### WORK REQUIRED
Once you have checked each line below for the word "dimensions", give the number of lines that have it and nothing further.
++++ DATA PROVIDED
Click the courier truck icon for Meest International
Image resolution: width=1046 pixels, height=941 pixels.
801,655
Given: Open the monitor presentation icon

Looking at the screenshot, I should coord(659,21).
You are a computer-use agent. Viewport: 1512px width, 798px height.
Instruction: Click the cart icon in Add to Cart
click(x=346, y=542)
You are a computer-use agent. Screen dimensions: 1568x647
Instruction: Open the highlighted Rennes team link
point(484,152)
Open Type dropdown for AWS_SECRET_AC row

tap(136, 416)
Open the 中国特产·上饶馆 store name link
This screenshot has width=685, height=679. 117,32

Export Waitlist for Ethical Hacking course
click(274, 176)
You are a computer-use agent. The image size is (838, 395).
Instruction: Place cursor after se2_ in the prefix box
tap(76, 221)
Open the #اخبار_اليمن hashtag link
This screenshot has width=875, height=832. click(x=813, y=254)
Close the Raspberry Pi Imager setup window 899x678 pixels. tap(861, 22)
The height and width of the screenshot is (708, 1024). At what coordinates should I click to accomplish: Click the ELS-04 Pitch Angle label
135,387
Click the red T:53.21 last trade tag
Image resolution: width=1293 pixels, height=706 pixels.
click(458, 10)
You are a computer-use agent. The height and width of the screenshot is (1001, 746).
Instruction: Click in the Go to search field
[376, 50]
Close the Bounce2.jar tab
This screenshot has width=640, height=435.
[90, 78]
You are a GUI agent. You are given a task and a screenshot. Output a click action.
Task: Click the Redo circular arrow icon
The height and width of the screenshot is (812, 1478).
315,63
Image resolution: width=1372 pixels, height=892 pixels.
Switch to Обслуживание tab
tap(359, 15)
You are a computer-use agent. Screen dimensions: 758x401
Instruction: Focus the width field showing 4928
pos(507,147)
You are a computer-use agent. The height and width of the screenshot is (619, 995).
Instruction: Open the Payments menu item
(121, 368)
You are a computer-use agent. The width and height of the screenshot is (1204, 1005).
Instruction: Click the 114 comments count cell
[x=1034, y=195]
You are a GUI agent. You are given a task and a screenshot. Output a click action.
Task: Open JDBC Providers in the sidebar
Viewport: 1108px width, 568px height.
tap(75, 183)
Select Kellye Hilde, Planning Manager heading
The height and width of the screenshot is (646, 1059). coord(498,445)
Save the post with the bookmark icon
++++++++
### EXERCISE ANSWER
2